- Given text
Start of Block

In Genesis chapter forty-nine, in foretelling the destiny of his sons just before his death, Jacob announced:
“The scepter shall not depart from Judah, nor the ruler’s staff from between his feet, until Shiloh come; and unto him shall the obedience of the peoples be” (Gen. 49:10).
The connection between these two prophecies, as Merrill observes, “is unmistakable” (1985, 244).
Further, the writer of the book of Hebrews, quoting from Psalm 45, represents God as speaking to his Son, saying,
“Your throne, O God, is forever and ever; and the scepter of uprightness is the scepter of your kingdom” (Psa. 1:8).
Not only is the Lord depicted as a ruler with his scepter, he is a perfect ruler with absolute “uprightness.”
It should be emphasized that according to the New Testament, Christ is reigning now (cf. 1 Cor. 15:25). His administration does not await a future, earthly millennial reign antecedent to the second coming.
Destruction of enemies
Finally, there is the picture of the destruction of the king’s adversaries, represented under the figures of Israel’s ancient enemies—the Moabites and Edomites (Num. 24:18ff). Ellicott observes:
“Moab and Edom represented symbolically the enemies of Christ and of His Church, and as such will eventually be subdued by the King of kings (cf. Ps. 60:8)” (1959, 548).

End of Block

- Saved entries

Start of Block

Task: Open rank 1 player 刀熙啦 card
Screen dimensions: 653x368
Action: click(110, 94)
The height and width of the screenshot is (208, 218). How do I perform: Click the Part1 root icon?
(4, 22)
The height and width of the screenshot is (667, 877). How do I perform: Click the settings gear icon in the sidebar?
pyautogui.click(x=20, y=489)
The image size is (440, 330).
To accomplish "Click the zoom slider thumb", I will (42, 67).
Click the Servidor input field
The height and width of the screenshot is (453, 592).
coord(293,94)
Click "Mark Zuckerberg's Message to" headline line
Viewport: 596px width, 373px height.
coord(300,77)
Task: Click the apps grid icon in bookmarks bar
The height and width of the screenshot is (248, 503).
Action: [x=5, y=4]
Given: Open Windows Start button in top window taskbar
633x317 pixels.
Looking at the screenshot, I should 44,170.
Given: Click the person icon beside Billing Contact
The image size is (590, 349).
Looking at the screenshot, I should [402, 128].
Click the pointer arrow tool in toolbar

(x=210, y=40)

End of Block
Start of Block

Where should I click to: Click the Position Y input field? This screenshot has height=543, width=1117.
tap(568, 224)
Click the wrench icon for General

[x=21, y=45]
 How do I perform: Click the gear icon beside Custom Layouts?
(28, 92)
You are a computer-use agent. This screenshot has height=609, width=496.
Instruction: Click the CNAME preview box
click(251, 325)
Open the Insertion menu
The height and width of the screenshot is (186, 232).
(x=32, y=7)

End of Block
Start of Block

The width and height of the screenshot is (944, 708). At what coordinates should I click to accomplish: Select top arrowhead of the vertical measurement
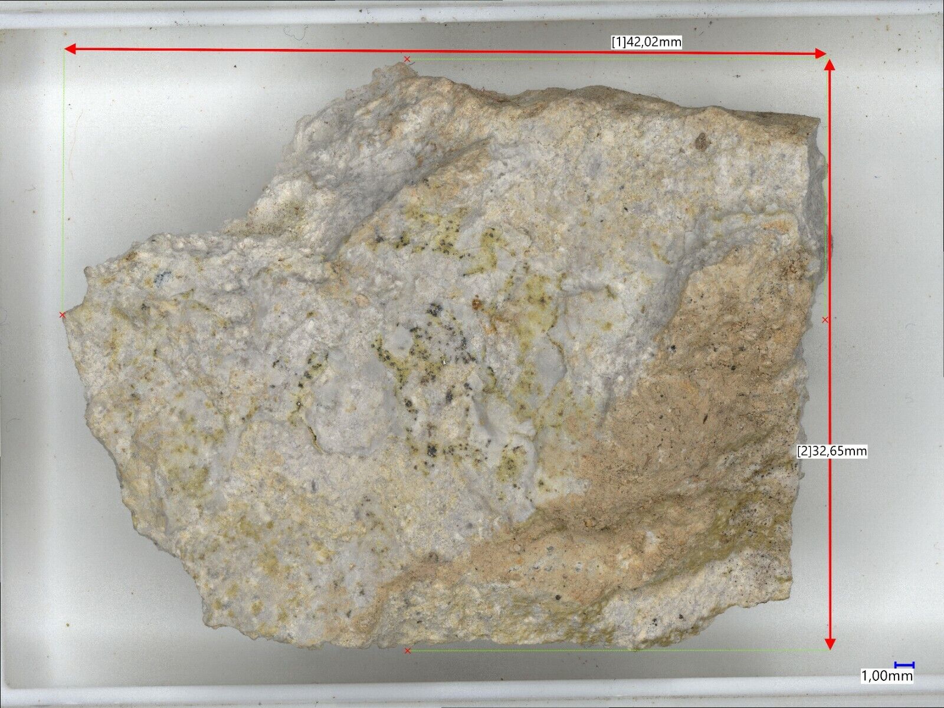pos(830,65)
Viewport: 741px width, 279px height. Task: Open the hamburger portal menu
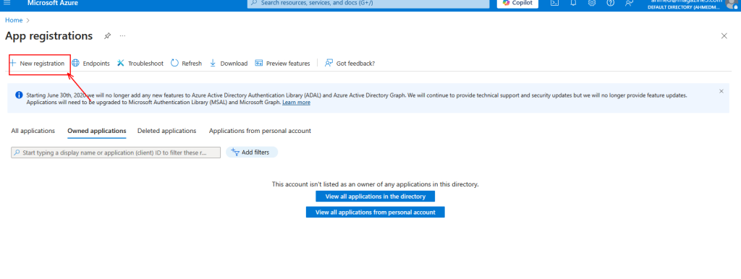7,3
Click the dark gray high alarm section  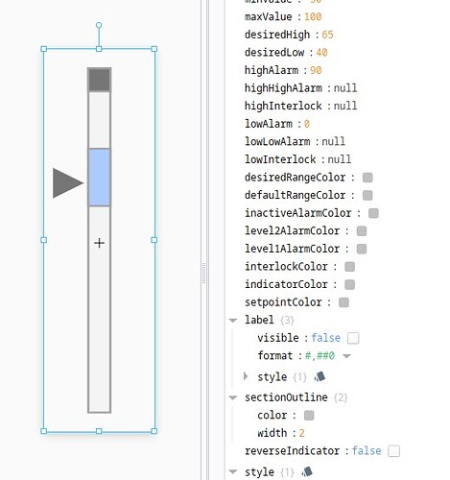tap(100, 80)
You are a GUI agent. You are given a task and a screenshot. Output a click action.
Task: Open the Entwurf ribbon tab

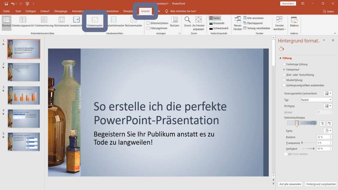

End of Block

- Activity 1
Summarize the passage on the scepter prophecy in two sentences.
- Activity 2
List every book of the Bible that the passage on the scepter prophecy names or cites.
- Activity 3
Pick up the passage on the scepter prophecy after its final sentence and continue writing it.

- Written answer 1
The passage links Jacob's prophecy that the scepter would not depart from Judah with a quotation in Hebrews, from Psalm 45, that portrays God's Son as a perfect ruler whose scepter is one of uprightness, and it stresses that Christ reigns now rather than in a future earthly millennial reign. It then describes the destruction of the king's enemies, pictured as Israel's ancient foes the Moabites and Edomites, whom Ellicott calls symbols of the enemies of Christ and His Church.

- Written answer 2
Genesis, Hebrews, Psalms, 1 Corinthians, Numbers

- Written answer 3
The Lord’s enemies will be vanquished either by his life-changing gospel (Mk. 16:15–16) or by his judgment of wrath (Rev. 19:11–16).
It is also worthy of note that the early “church fathers” attributed a messianic sense to Numbers 24:17. Justin Martyr (ca. 100–165) argued:
“And that He [Christ] should arise like a star from the seed of Abraham, Moses showed beforehand when he said, ‘A star shall arise from Jacob, and a leader from Israel’” (Dialogue With Trypho CVI; ANF 1.252).
Irenaeus (ca. 130–200) associated the star of Balaam’s prophecy with that which the wise men from the East followed to Bethlehem (Against Heresies IX.2; ANF 1.422–423).
Origen (ca. 185–254) contended it probable that the Magi (also from the East) were familiar with Balaam’s prophecies and the text regarding the star. He said, “Moses also wrote,” then he cited the text from Numbers (Against Celsus 1.LX; ANF 4.422–423; cf. 5.519; 7:112, 239)
The testimony of the “fathers,” while not conclusive on its own, does demonstrate an ancient conviction regarding this passage shared by those who lived in the early post-apostolic years.
There also is evidence from the Dead Sea Scrolls that the Jews of the Qumran community associated the star and the scepter of Numbers 24 with “the final battle of good and evil” (Allen, 911).
In view of the collective evidence, biblical and otherwise, it is difficult to resist the conclusion that Numbers 24:17 has a messianic thrust.
- Allen, Ronald B. 1990. Numbers. The Expositor’s Bible Commentary. Frank E. Gaebelein, ed. Grand Rapids, MI: Zondervan.
- ANF – Ante-Nicene Fathers (prior to A.D. 325). Alexander Roberts, James Donaldson, and A. Cleveland Coxe. Peabody, MA: Hendrickson. 1995.
- Ashley, Timothy R. 1993. The Book of Numbers. The New International Commentary on the Old Testament. Grand Rapids, MI: Eerdmans.
- Clarke, Adam. n.d. The Holy Bible – A Commentary and Critical Notes. Vol. 1. Nashville, TN: Abingdon.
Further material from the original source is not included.